◆ DOCUMENT SECTION
I'm sorry, I wasn't really thinking. I should be thankful to God for all the gifts He has given me...
You misunderstood my point. I wasn't bothered that you passed some not-so-nice comments about Africa. I was bothered that you actually think that God does this, God does that, etc.
No, No... God does not do anything. Everyone has free will. God only has power over all things. He is not into micro-management...
It is or was believed that God takes a person from the earth, if that person is cleared of his or her transgressions, as a reward to be with him in heaven. It is or was believed to be a great honor to be raptured and join God in heaven. That was a possible way God purged the sinners and removed the good people at the same time.
For a bit of hope for that situation, there is a bible verse that goes something like "those that suffer on earth too much there rewards in heaven are 100 fold" or something like that. That is not to say that they should be suffering like that, God has the answers to that.
It's not a question about how a person feels about it. "God works in mysterious ways". To answer your comment further at a personal level, I personally would not be glad concerning the part of missing the person on earth, I would find peace and comfort knowing that the person is heaven.
Saying god works in mysterious ways is, As Ricky Gervais said, the theological equivalent of saying "look over there!" and then running away. It's nothing more than justification for believing the illogical, nonsensical and absurd.
What I was reffering to with the "God works in mysterious ways" quote was how God does things could be and is not completely understood to us because God simply does not have to inform us.

◆ REQUIRED TASKS
1 – Set down the part of the forum discussion about God between "It's not a question" and "to inform us.", inclusive, reproducing its wording precisely.
2 – Resume the forum discussion about God, writing what follows its final comment.

◆ SUPPLIED INFORMATION

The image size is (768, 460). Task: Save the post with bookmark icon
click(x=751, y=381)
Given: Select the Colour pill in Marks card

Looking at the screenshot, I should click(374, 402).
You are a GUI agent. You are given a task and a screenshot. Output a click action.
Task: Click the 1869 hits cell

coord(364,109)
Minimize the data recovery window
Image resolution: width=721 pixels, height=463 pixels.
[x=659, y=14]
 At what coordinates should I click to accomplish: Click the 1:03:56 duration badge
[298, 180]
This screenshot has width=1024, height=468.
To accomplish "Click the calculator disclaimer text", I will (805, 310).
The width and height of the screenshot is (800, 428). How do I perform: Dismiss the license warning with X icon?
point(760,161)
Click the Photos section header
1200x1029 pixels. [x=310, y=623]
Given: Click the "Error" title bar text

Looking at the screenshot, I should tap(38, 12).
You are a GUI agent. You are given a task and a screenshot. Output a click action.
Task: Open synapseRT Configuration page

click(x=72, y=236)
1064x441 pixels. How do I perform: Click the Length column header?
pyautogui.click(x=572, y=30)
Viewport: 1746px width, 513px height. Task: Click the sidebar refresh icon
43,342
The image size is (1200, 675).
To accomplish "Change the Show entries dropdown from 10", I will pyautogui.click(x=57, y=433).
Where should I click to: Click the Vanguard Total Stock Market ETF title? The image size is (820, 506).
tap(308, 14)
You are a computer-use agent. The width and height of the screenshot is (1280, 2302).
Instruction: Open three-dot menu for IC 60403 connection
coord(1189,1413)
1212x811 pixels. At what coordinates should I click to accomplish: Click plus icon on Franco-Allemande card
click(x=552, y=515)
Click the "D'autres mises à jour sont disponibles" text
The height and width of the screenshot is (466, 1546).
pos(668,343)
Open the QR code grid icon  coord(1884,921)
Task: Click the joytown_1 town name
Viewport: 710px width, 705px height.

◆ RESPONSES TO THE TASKS
1 –
It's not a question about how a person feels about it. "God works in mysterious ways". To answer your comment further at a personal level, I personally would not be glad concerning the part of missing the person on earth, I would find peace and comfort knowing that the person is heaven.
Saying god works in mysterious ways is, As Ricky Gervais said, the theological equivalent of saying "look over there!" and then running away. It's nothing more than justification for believing the illogical, nonsensical and absurd.
What I was reffering to with the "God works in mysterious ways" quote was how God does things could be and is not completely understood to us because God simply does not have to inform us.

2 –
Which is what has to be believed when the alternative is thinking that the reasons aren't understood by us because there are no reasons, there is no will involved and disasters are indiscriminate. The belief that god works in mysterious ways is born out of necessity to answer the question "why does god allow bad things to happen to good people". For me the answer to why bad things happen to good people is because bad things are indiscriminate. Viruses, plagues, disasters, disease are by their very nature indiscriminate, It happens to whoever is there, regardless. But for you, someone who believes there is a discriminate force behind these things which could prevent them, you have to invent a reason why an alleged discriminate force would subject good people to bad things when it would be possible for it to avoid good people. And the reason you come up with is that the plan is "mysterious".
It is clear from The Bible what God expects from good people. From the past there is a "boiling point" that God reaches and he removes the bad people and takes care of the good people in heaven. Sometimes indiscriminant reasoning is not enough after understanding that there are things occuring or out there that has no reasoning from man, not because man does not have the technology or does not have the ability to create the technology to understand these things.
Why a hurricane happens is not difficult to understand. Same for an earthquake, a tsunami and so on. Man has both the technology and the ability to understand why these phenomena happen. No "mysterious way" needed to explain catastrophes and good people dying or suffering.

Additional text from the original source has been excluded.